Comunione, partecipazione e missione sono le tre parole indicate da Papa Francesco per essere una Chiesa veramente sinodale. Possiamo aggiungere, per essere una Congregazione sinodale.
Il 16 giugno 2019 il Superiore generale, don Valdir José De Castro, annunciando l’inizio del cammino verso l’XI Capitolo generale scriveva: «In sintonia con la Chiesa e con l’obiettivo di cercare di rispondere alle esigenze della nostra vita e missione nel mondo attuale, abbiamo scelto la “sinodalità” come metodologia per il cammino di preparazione e celebrazione del prossimo Capitolo generale».
Un sinodo – synhodos in greco – è un percorso comune. Significa seguire lo stesso itinerario e insieme svolgere compiti e risolvere problemi. La sinodalità non è una novità nella Chiesa. Una delle prime persone nella Chiesa che hanno saputo valorizzarla con successo, fu proprio il nostro Patrono: l’Apostolo Paolo. Lui infatti non ha voluto vivere l’apostolato da solitario. Nella sua attività non procedeva mai da solo. La sua idea di Chiesa era quella che nasceva dalla condivisione con gli altri cristiani. L’Apostolo delle genti è un grande esempio di lavoro in équipe e in rete. Nonostante le difficoltà, Paolo cerca di lavorare con diversi collaboratori, uomini e donne, mostrando con la sua prassi pastorale che la comunità cristiana si costruisce e si sviluppa come comunità di relazioni. Barnaba, Sila, Timoteo, Tito, Apollo, Aquila e Priscilla sono soltanto alcuni dei suoi collaboratori. San Paolo si appoggia a persone fidate, a coloro che sono disponibili, veri collaboratori che dedicano tanto del loro tempo per “le cose di Paolo”, ovvero per “le cose del Vangelo”. Comunione, partecipazione e missione – parole recentemente usate da Papa Francesco per denominare la sinodalità di cui la Chiesa ha proprio bisogno – erano “di casa” per Paolo e per i suoi collaboratori, mettendo così le fondamenta della Chiesa nella quale viviamo.
Proprio grazie anche a san Paolo e alla sinodalità con i suoi collaboratori, la storia ha visto l’espansione della Chiesa da Gerusalemme a Roma. Si tratta di un cammino complesso, segnato da variegate vicende e che a buon diritto può essere definito sinodale. Un itinerario vissuto insieme – nonostante molte tensioni – per poter affrontare al meglio situazioni nuove, talvolta persino imbarazzanti, per superare problemi apparsi all’improvviso e per rispondere ad esigenze tanto inedite quanto inevitabili.
La molla che muove Paolo e i suoi collaboratori non è prima di tutto il desiderio di uno sviluppo progressivo e geometrico della propria forza missionaria, ma l’obbedienza alla voce dello Spirito che chiama molti altri a quella salvezza di cui già godono i discepoli.
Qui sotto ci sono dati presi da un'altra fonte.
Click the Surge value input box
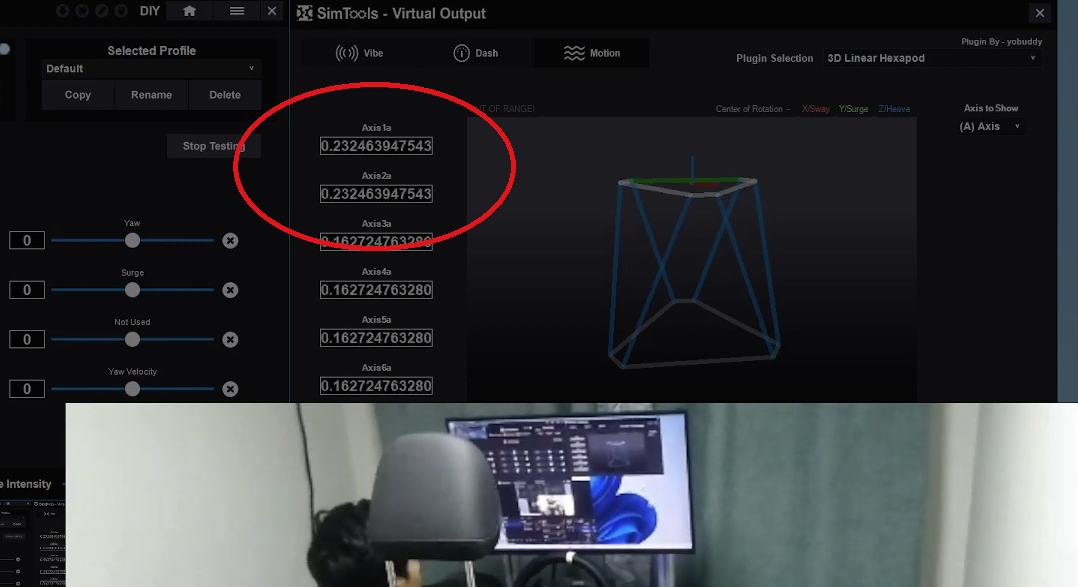The height and width of the screenshot is (587, 1078). coord(27,290)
Per questo Gesù risorto parla a Paolo del popolo di Dio «numeroso» che già esiste in Corinto, ancor prima che l’Apostolo cominci a predicare.
La Chiesa è guidata, nel concreto delle vicende umane, dai suggerimenti dei profeti e di tanti altri uomini che intraprendono ed inventano sempre strade nuove per obbedire al comando missionario. E questo è vero anche per le situazioni negative. Non raramente i vari “stop” dell’evangelizzazione per cui la Chiesa non può procedere, sono strumenti che lo Spirito Santo sfrutta per avviare nuovi percorsi. Emblematico, a questo proposito, è la partenza della missione di san Paolo per l’Europa. Essa prende la direzione giusta proprio dai divieti – ossia dall’impossibilità – di sviluppare l’annuncio in Asia, là dove sembrava opportuno e necessario recarsi.
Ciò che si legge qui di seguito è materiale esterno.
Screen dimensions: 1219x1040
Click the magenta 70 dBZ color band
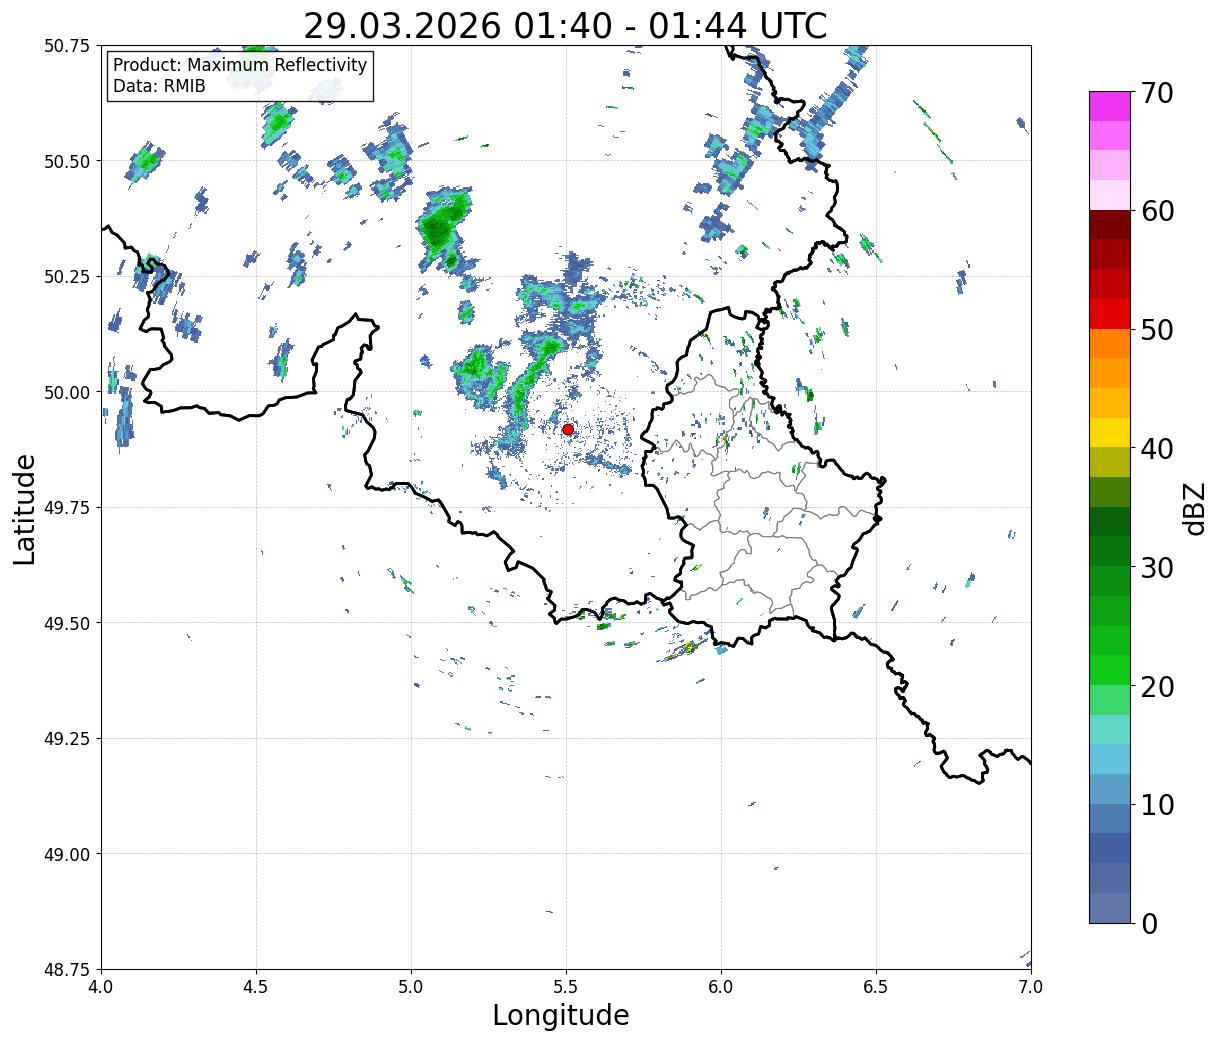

Le vicende missionarie di Paolo e dei suoi collaboratori ci esortano a credere nella forza della Parola di Dio e a muoverci con fiducia nello Spirito. Non dobbiamo avere paura di commettere errori e di affrontare i “dimagrimenti” che, dolorosi, si presentano davanti ai nostri occhi. Il tralcio veramente unito alla vite è potato perché porti più frutto. Il tralcio è potato perché deve orientare le sue energie da un’altra parte. È lì, nel luogo scelto dal Potatore, che il tralcio potrà dare il grappolo più ricco e gustoso. E questo è il vero scopo e il più bel frutto d’ogni cammino sinodale.